Give back, exactly and with nothing else, the lines running from the one that contains "Instruction: Open the" to the end of the entries below; do not include pictures.

[[ Stored data open ]]

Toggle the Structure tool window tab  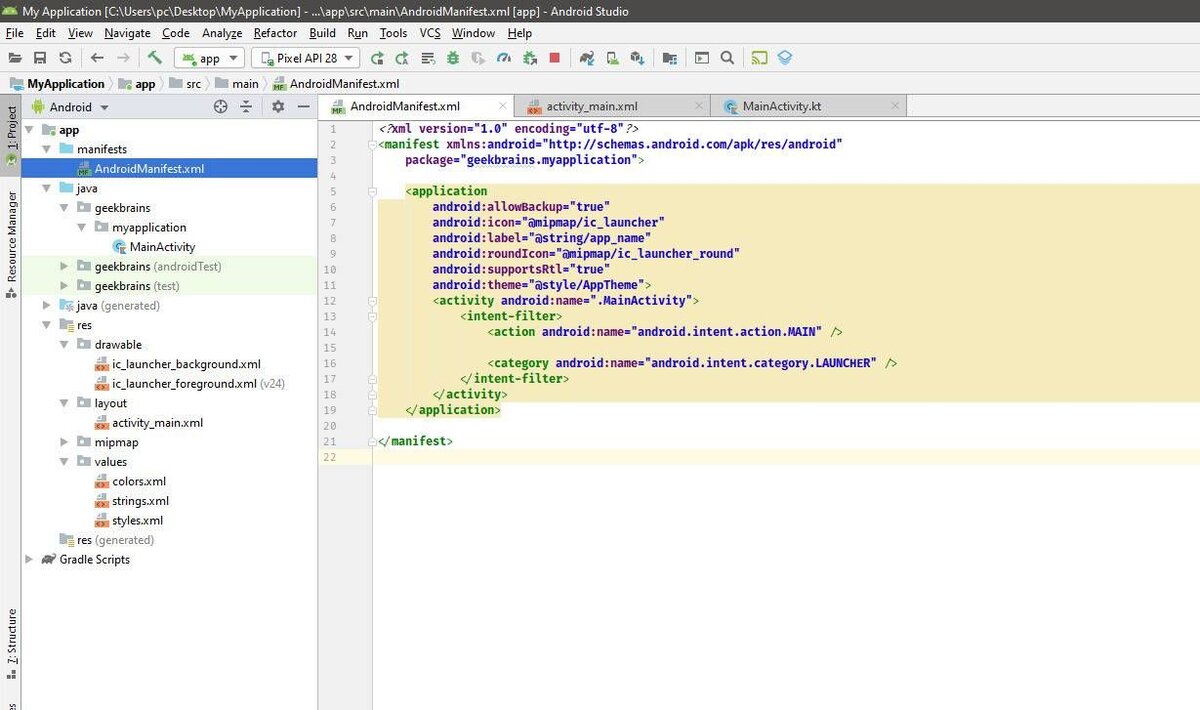tap(11, 636)
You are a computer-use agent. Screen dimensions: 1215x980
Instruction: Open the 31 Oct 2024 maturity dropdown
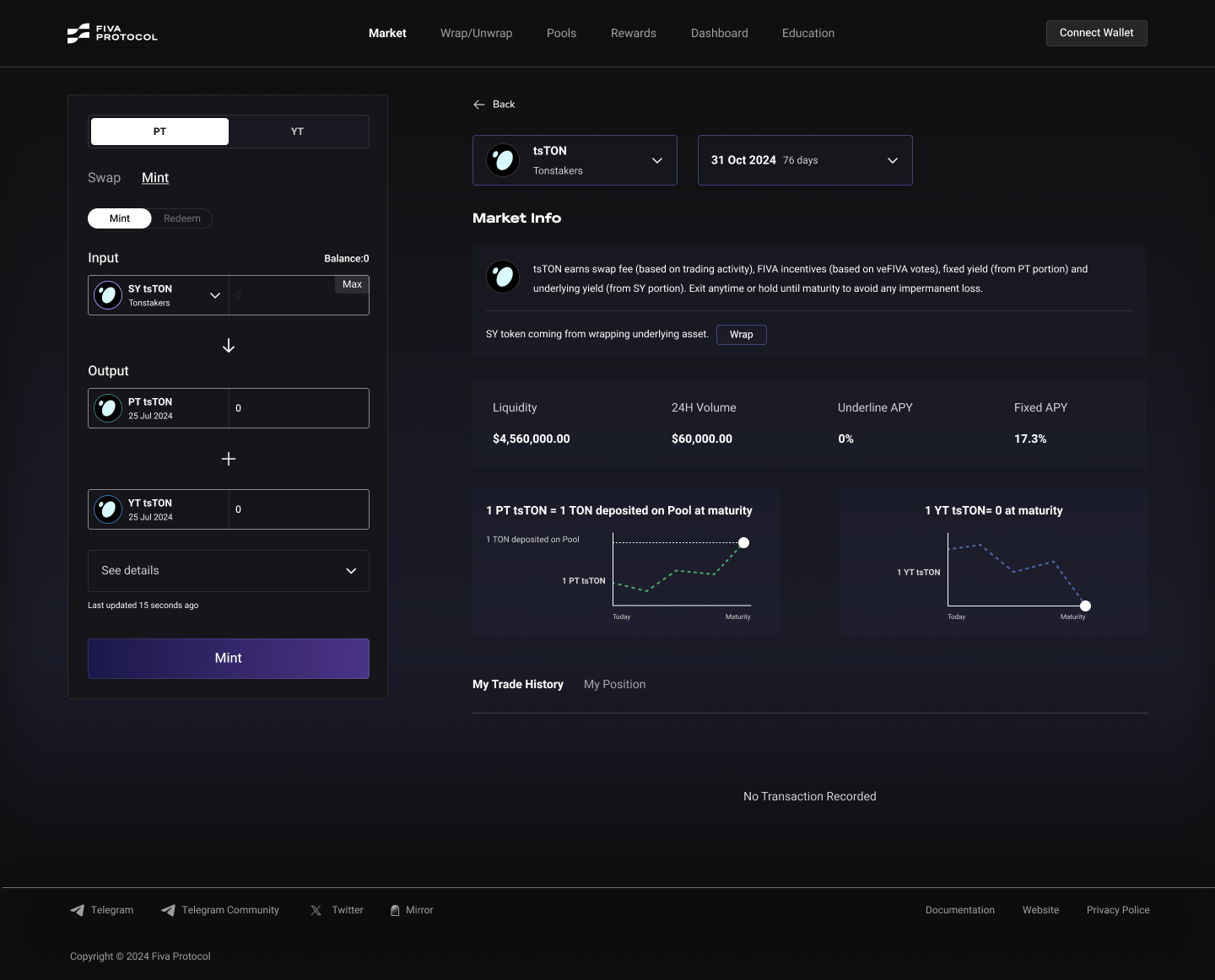pos(804,160)
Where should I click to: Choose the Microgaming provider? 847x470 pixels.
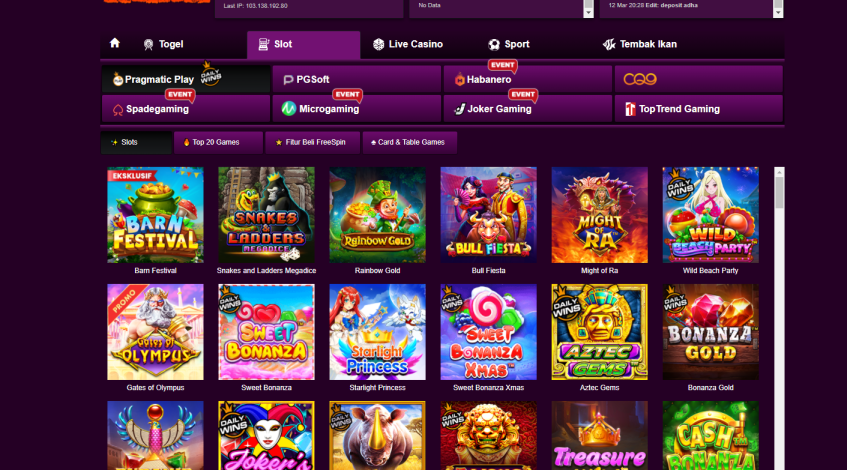click(x=357, y=109)
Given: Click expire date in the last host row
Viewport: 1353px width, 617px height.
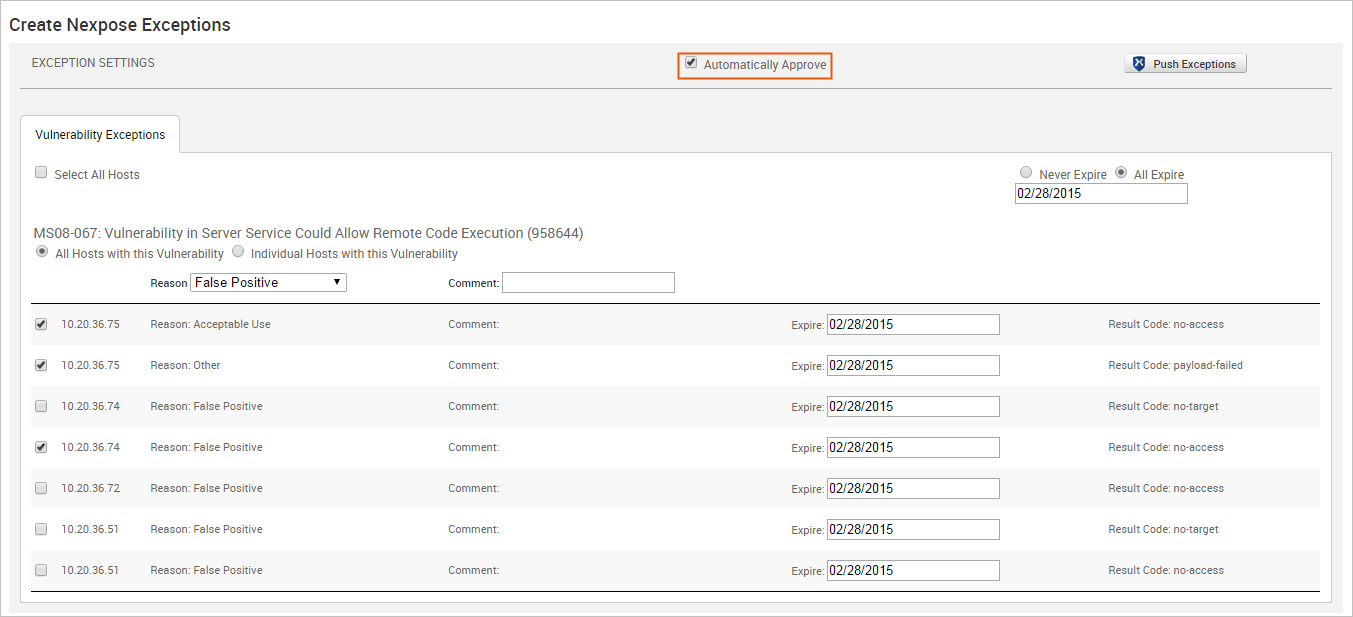Looking at the screenshot, I should click(x=913, y=571).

[[ Stored data closed ]]

## [Answer box]
Instruction: Open the 31 Oct 2024 maturity dropdown
pos(804,160)
Where should I click to: Choose the Microgaming provider? 847x470 pixels.
click(x=357, y=109)
Given: Click expire date in the last host row
Viewport: 1353px width, 617px height.
Looking at the screenshot, I should click(x=913, y=571).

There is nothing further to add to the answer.